The Folger Shakespeare Library, in Washington, DC – holder of the world’s largest Shakespeare collection – is home for approximately 277,000 pieces of literature. The collection not only includes Shakespeare works and books about Shakespeare’s life but it also includes thousands of pieces of literature created in – or writ about – the English early modern period. Not one is a contemporaneous written account of, nor a later researched piece dedicated to, Shakespeare’s death or cause thereof. When Shakespeare died on 23 April 1616 no one said a thing; it is puzzling.[2]

The historical record accurately shows Shakespeare wrote or co-wrote 38 plays and had a hand in 2 more.  The historical record also accurately reveals many Shakespeare references during his lifetime: municipal records, local letters, court records, literary acknowledgements and references writ about Shakespeare and his writing by other playwrights.  And then, when he died…nothing.  Silence.  It was as if the 11th Commandment was duly passed on his death and promulgated thusly:  Thou Shalt Henceforth Nor Voice Nor Write Of Shakespeare Under Pain Of Excommunication and/or Confiscation Of Thy Worldly Goods.  And just like that, poof, the record goes dry.

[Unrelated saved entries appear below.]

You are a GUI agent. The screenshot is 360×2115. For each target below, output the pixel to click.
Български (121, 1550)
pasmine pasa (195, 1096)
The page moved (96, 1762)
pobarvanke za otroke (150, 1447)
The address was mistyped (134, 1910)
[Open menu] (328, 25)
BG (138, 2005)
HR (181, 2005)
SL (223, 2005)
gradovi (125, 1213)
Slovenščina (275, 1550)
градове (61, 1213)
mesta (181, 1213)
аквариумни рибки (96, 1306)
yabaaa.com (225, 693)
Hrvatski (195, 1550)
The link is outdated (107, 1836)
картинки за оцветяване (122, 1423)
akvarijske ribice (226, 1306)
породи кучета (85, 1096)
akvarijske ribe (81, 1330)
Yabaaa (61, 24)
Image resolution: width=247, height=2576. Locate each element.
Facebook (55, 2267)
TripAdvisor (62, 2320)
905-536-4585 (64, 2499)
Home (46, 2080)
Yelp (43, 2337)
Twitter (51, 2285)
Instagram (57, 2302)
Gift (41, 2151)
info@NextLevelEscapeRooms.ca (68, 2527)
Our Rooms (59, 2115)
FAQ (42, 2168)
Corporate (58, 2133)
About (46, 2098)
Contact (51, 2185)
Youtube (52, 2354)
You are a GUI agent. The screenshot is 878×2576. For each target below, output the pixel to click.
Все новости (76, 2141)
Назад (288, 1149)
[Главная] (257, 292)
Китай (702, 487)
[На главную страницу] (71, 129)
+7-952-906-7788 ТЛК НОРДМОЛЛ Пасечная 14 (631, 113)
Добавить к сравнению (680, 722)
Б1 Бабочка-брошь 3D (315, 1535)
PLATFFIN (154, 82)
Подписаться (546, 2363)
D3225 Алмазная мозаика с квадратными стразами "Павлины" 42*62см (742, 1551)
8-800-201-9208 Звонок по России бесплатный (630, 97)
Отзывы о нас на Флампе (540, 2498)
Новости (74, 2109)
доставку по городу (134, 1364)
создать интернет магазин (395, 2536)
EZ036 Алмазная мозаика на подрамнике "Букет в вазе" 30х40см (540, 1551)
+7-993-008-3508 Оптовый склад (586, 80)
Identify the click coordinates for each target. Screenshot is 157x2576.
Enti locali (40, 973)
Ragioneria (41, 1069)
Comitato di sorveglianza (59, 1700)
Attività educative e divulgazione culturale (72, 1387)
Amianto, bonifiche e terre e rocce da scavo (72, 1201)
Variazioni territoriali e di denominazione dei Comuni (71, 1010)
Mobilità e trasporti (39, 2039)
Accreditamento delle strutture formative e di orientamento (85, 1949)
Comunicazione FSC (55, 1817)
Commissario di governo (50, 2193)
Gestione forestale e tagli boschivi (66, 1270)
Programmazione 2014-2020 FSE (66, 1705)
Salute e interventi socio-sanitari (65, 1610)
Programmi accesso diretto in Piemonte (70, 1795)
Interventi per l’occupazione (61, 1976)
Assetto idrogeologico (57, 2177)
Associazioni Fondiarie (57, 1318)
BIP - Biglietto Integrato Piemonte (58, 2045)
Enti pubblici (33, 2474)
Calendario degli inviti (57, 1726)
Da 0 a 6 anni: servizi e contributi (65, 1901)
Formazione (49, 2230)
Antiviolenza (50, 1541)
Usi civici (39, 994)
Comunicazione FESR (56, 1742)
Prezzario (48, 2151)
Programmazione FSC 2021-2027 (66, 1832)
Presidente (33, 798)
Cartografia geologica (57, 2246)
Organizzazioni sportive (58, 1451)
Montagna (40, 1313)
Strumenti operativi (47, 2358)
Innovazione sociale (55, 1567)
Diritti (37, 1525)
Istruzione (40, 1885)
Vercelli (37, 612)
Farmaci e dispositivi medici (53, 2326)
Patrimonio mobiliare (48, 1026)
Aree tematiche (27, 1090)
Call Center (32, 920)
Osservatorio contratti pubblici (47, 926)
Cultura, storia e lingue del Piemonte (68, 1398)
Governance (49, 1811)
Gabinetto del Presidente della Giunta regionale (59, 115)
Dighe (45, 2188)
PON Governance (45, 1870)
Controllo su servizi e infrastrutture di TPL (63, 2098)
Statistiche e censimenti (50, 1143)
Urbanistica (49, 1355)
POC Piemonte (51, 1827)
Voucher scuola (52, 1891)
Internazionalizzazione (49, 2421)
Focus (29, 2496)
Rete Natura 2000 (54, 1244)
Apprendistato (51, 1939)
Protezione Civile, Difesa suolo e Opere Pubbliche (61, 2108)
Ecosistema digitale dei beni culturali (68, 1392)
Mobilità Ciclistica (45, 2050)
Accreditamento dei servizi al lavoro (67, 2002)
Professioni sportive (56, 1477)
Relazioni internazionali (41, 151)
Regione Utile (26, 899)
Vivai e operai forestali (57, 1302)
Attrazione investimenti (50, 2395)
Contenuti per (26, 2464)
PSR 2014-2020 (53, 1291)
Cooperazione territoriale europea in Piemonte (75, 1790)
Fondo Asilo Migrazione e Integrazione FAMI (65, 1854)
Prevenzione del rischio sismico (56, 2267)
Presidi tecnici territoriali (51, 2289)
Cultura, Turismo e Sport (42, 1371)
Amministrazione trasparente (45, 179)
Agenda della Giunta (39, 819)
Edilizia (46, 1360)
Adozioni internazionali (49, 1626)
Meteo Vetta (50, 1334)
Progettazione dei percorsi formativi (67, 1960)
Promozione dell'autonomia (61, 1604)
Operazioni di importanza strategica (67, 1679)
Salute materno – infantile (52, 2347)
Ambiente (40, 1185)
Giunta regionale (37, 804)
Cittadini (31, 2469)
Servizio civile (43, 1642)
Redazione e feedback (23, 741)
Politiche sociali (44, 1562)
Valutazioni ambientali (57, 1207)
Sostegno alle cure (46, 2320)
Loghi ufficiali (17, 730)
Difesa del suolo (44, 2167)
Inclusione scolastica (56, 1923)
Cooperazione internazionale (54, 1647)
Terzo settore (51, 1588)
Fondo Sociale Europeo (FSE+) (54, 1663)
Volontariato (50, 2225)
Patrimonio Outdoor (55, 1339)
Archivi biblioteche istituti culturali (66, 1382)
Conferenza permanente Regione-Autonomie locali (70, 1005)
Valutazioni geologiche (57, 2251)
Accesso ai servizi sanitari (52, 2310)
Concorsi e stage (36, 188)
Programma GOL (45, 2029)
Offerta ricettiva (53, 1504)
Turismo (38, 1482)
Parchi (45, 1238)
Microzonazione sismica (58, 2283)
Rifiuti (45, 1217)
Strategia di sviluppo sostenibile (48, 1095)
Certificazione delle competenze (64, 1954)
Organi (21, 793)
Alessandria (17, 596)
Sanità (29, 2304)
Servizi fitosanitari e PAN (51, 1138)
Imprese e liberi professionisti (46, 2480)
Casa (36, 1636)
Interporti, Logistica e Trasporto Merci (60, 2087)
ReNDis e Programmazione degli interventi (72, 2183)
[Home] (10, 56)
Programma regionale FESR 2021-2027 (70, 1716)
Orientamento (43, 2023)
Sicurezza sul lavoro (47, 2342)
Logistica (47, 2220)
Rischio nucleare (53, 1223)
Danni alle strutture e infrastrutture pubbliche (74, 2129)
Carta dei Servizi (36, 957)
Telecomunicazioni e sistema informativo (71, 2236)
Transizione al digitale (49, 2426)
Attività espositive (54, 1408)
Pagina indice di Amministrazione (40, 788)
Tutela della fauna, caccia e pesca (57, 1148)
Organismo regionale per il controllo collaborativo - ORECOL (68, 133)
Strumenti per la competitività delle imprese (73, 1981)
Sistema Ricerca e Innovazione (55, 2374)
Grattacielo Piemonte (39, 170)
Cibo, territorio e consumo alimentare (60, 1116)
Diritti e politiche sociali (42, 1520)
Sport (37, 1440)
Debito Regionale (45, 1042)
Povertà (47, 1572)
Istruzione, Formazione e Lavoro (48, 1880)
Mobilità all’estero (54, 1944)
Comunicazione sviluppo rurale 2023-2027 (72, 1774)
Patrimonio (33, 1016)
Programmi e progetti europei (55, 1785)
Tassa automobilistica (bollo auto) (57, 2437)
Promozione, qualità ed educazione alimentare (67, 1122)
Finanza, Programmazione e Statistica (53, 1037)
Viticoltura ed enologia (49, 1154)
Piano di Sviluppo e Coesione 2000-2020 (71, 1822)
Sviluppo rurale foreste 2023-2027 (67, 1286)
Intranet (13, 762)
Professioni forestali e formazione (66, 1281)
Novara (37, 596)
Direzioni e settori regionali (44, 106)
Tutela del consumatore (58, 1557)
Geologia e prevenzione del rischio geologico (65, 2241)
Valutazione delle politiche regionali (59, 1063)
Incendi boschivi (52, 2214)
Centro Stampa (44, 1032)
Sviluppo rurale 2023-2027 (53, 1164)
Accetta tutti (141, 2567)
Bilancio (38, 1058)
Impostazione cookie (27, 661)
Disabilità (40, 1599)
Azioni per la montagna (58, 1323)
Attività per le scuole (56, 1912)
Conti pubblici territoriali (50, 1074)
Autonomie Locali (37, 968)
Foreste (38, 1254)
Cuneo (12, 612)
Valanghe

Thus, the Project can make its first Investigative Finding:

IF – The reason why modernity has no contemporaneous account of Shakespeare’s death is because none were written.[3]

Might there be a logical reason why no contemporaneous comment on his death exists? And from that reason can a possible cause of death be objectively determined? Prior to investigating reasons for the silence, a quick look at the two currently-held beliefs as to Shakespeare’s cause of death provides some background.           

                                                SDRP


[1] John Dryden (1631-1700), Of Dramatick Poesie an Essay, (London: 1668).

[2] As noted, Shakespeare’s burial was recorded in Holy Trinity Church’s burial register contemporaneously with his passing; the entire entry dated 1616 April 25 reads thusly: Will. Shakspere, gent. And, there are prefatory, elegic comments – i.e., a poem or short written piece lamenting someone’s death –acknowledging Shakespeare’s death written in 1623 – seven years after his death – in William Shakespeare, Mr. William Shakespeares Comedies, Histories, & Tragedies Published According to the true Originall Copies (London: Printed by Isaac Jaggard and Ed. Blount, 1623.), aka, The First Folio, hereinafter, the Folio.  Unless otherwise noted all elegic comments and excerpts from Shakespeare’s plays are taken from The Tudor Edition of William Shakespeare The Complete Works, ed. Peter Alexander (Collins, 1951), hereinafter identified as Works.

[3] Throughout the Project’s investigation there are instances when enough evidence – or lack thereof – provide sufficient information to make various Investigative Findings.  These findings vary in strength: some are unassailable, some are not quite as strong.  Be that as it may, the Project only made a Finding if the evidence met the minimum standard of ‘on a balance of probabilities.’  Meaning, in the opinion of the Project, the Investigative Findings are more than a possibility, but a likely probability; and sometimes, certain.